Capital-R rock is in the midst of a Great Recession. It sits idly by as cowboys, rappers, banjo-sporting hair farmers, and glow-stick waving tweakers pass it by. Umphrey's McGee wants to change that. The proggy, improvisationalists in the band cut their teeth in the jam scene during the early 2000s, but all of that's about to change. With Umphrey's forthcoming eighth album, Similar Skin, the band caters to its chunkier instincts.
"We have to face the fact that this generation now loves the EDM movement. There's a lot of electronics and computers, but nothing is cooler to me than the electric guitar and I'm saying that as a bass player," offers Ryan Stasik. "I don't want to live in a time where the electric guitar is forgotten. It's an awesome instrument and guitar solos are super-rad."
The change should not come as a surprise to the band's fans. On 2011's Death By Stereo, the tracks "Domino Theory" and "Go to Hell" stake out harder-hewn, metal-inflected territory reminiscent of Queens of the Stone Age or Russian Circles.
"It was interesting when the six of us got together; everybody's headspace and mindset was very much back to our rock 'n' roll roots. Whether it's progressive rock, hard rock, alternative rock, it's still rock 'n' roll," Stasik says.
Around half of Similar Skin's tunes have never been heard live, while the others were culled from an extensive back catalog of unrecorded songs Umphrey's had been kicking around. Stasik and the gang also wrote dancier, more electronic tunes concurrently, but those are shelved for now. They felt the last album was too scattershot stylistically and wanted to create a more tightly focused album.
Of course, such discipline runs somewhat counter to the Umphrey's anything-goes, live aesthetic. That's epitomized by the band's mash-ups, which have seen them crash Pink Floyd's "Another Brick in the Wall" into Michael Jackson's "Thriller," Bob Marley's "No Woman, No Cry" into the Beatles "Let It Be," and Nirvana's "Come As You Are" into MGMT's "Kids" to name just a few.

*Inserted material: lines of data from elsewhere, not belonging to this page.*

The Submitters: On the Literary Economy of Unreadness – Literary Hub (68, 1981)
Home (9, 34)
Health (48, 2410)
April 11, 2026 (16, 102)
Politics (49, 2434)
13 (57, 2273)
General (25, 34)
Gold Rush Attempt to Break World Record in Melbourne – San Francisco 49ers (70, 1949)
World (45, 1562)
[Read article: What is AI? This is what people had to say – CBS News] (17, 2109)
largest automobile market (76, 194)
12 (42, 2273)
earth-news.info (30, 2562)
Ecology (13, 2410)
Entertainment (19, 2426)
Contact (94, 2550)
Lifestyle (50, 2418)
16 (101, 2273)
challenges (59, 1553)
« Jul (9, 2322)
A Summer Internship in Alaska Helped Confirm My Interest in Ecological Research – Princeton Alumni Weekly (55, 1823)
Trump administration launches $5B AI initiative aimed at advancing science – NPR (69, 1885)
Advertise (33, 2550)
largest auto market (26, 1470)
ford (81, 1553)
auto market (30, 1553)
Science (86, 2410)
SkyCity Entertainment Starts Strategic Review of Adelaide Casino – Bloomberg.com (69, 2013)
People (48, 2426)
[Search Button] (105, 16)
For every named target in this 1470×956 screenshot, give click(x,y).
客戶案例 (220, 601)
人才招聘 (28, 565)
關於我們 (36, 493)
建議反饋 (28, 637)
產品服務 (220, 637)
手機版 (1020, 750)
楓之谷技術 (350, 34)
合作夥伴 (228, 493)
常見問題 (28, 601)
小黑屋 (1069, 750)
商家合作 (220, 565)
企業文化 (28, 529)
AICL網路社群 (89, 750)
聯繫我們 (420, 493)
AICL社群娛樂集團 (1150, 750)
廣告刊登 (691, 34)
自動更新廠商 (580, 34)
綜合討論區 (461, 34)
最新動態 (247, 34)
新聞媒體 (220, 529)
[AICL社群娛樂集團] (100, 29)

"That's what we kind of got off on — let's just go and see what happens," he says. "We like to create challenges and take chances and see how the crowd responds. That's kind of our drug and that is something we can't quit."
And for Umphrey's it's been that way from the beginning. Though each of the founding quartet got expensive degrees from Notre Dame that had nothing to do with music, the guys were determined to take the plunge. Sixteen years later, their faith's been vindicated.
Stasik and his bandmates self-released their first two studio discs, and by 2006's fourth album, Safety in Numbers, they broke into the lower reaches of the Billboard Album charts. During the last eight years, they've built upon that foundation, continuing to stretch their craft and attempt new things, such as backing King Crimson guitarist Adrian Belew on tour. With Similar Skin they take another step, self-releasing for the first time in a dozen years after Dave Matthews' label ATO handled the last one.
"They could've picked us up for two, but they decided not to, and we were like 'good,'" says Stasik. "We have always been kind of gearing towards being able to do it ourselves anyway, and this was a big opportunity to do that. It was going to happen sooner or later. We're happy with everything that ATO did. I just think it's finally time now to bottle our own wine."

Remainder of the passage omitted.